You also tend to have more memorable conversations and interactions with locals when you visit and stay in off-the-beaten-path destinations. And for me, experiences and interactions with locals are the reason I continue to travel.

More sustainable - Cooking at home

5.   Housesitters produce less waste than the standard traveler

Standard travelers produce quite a bit of waste preferring the convenience of eating out more and using single-use plastics. Hotels are extremely wasteful and produce a lot more trash than a local home. But housesitters have access to stocked kitchens and have less of a need to buy single-use plastics.

For example, when you arrive at an Airbnb, you may need to buy shampoo, body wash, cooking oil, spices, and other home essentials for your stay. At a housesit by contrast, these essentials are already provided for you.

In my experience, home and pet owners will often leave fresh vegetables, food, oil and spices in the house that housesitters can eat and use during their stay, replacing only if they run out. This not only helps cut down on your travel costs but decreases the amount of food and packaging that goes to waste.

You are also more likely to take advantage of composting and recycling when staying in a home.

6.   Housesitting is perfect for budget conscious travelers

Around 25% to 30% of most people’s travel budget goes to accommodation, so cutting this cost out completely can be a game changer. For many, travel is simply too expensive to become a reality, but housesitting presents a budget-friendly opportunity that opens the door to budget conscious solo travelers (no single supplement), couples, and families.

In London, the average nightly hotel cost is $200, so for a week-long vacation, you would pay around $1,500, higher in peak season. When you add airfare, food, activities, and transportation, this becomes a very expensive vacation! House sitting is a great choice for those on a tighter budget who still want to travel and enjoy a homely environment.

7.   Local homes produce less carbon emissions than hotels

The final reason that housesitting is a perfect sustainable alternative to standard travel accommodation is due to the fact that local homes produce fewer carbon emissions than hotels.

Hotels have a notoriously bad track record when it comes to renewable energy and green energy.

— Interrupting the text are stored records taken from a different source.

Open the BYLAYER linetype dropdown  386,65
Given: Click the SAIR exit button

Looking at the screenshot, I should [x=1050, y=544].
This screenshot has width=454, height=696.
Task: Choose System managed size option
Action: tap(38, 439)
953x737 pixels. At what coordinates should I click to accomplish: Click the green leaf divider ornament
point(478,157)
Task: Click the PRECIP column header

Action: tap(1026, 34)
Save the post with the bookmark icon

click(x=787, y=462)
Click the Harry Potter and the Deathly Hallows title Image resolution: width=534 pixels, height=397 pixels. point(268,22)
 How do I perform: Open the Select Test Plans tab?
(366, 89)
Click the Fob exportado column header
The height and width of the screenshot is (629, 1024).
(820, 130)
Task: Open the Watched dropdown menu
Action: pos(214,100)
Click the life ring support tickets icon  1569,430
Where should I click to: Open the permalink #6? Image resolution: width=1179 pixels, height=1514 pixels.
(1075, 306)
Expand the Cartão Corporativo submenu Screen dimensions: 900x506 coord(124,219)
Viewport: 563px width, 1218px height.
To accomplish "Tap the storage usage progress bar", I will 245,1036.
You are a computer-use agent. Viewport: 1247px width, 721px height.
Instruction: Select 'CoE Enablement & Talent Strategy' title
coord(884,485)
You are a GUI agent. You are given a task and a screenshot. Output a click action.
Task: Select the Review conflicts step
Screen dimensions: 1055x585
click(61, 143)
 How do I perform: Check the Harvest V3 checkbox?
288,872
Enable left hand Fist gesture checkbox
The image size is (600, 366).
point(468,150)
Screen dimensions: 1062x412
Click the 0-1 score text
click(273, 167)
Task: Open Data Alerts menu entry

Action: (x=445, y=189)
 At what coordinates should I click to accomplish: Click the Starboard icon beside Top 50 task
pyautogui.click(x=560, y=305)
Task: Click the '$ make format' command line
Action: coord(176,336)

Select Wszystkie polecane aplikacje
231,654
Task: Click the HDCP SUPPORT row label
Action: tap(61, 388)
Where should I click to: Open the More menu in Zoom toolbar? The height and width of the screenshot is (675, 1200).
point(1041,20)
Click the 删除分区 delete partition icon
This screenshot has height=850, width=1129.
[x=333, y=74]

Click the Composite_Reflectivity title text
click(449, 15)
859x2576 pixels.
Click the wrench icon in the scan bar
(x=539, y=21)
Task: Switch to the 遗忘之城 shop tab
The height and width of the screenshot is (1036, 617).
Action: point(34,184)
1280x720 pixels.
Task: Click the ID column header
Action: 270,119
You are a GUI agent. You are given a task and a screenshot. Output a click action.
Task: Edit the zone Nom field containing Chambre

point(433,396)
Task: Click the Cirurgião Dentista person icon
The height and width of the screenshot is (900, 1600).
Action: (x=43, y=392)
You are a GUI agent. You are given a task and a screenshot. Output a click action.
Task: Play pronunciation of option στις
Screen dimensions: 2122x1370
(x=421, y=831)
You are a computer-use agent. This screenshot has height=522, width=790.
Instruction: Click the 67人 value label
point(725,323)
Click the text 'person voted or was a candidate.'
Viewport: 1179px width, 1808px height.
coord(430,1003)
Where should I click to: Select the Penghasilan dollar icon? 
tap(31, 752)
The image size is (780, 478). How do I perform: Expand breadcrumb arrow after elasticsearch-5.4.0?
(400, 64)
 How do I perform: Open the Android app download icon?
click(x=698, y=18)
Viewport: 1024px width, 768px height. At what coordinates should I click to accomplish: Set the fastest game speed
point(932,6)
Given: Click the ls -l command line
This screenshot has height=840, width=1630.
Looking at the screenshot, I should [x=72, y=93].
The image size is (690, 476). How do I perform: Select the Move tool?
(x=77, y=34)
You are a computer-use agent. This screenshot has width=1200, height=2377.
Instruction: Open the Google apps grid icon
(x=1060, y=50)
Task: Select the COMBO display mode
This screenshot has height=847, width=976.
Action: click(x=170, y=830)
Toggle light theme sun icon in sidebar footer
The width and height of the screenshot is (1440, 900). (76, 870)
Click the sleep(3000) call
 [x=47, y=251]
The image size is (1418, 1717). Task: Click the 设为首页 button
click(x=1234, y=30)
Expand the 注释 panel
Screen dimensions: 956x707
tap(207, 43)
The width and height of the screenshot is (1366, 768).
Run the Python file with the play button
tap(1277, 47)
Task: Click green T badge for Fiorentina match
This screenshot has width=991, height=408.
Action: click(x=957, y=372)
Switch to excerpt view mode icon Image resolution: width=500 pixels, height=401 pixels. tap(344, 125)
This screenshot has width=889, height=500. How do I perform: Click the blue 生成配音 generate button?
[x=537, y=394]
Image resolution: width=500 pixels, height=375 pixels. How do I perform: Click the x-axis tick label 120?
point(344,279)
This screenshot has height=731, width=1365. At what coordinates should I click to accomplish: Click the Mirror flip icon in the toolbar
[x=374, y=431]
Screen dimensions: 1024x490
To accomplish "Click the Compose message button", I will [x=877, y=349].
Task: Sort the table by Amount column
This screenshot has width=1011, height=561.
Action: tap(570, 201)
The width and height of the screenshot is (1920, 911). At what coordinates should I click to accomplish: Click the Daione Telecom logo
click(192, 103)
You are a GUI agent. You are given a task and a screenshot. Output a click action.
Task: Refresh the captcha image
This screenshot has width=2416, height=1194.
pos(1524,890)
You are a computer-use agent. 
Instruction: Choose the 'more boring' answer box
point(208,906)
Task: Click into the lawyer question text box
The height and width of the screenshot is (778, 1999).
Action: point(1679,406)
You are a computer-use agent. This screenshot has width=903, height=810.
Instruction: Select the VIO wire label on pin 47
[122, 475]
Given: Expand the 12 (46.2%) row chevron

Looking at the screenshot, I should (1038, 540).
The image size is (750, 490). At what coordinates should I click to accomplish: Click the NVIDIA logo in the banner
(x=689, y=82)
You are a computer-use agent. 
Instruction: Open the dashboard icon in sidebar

Additionally, hotels use an extraordinarily large amount of energy when compared with privately owned homes. In fact, a large home uses around 10% of the energy per room that a large hotel.

This means you can enjoy all of the comforts of a home while having a much smaller environmental impact.

House sit with veggie plot

Why I choose to housesit (and why you should too!)

Around a year ago, I made the choice to open a TrustedHousesitters account and start house sitting during my travels to save some money.

Fast forward to today, and I honestly can’t imagine going back to Airbnbs and dusty hotels. The comfort, cost-effectiveness, and lesser environmental impact of housesitting are unmatched when it comes to accommodation options.

As a digital nomad, housesitting is the perfect opportunity to have a comfortable home space to work and relax in while still being able to explore a new place.

Beyond that, you also have the peace of mind that you are making a sustainable decision which has less of a negative impact on the community. Overall, housesitting is a win-win! And as a bonus you get to enjoy the company of a pet or two, which is known to have a positive effect on well-being!

This is a guest post contribution from Lev of The Nomad Almanac
Lev is a digital nomad and self-proclaimed "slowmad" who started housesitting in 2023. He has a passion for discovering hidden gems and soaking up the culture of his host countries where he prefers to stay for several months at a time.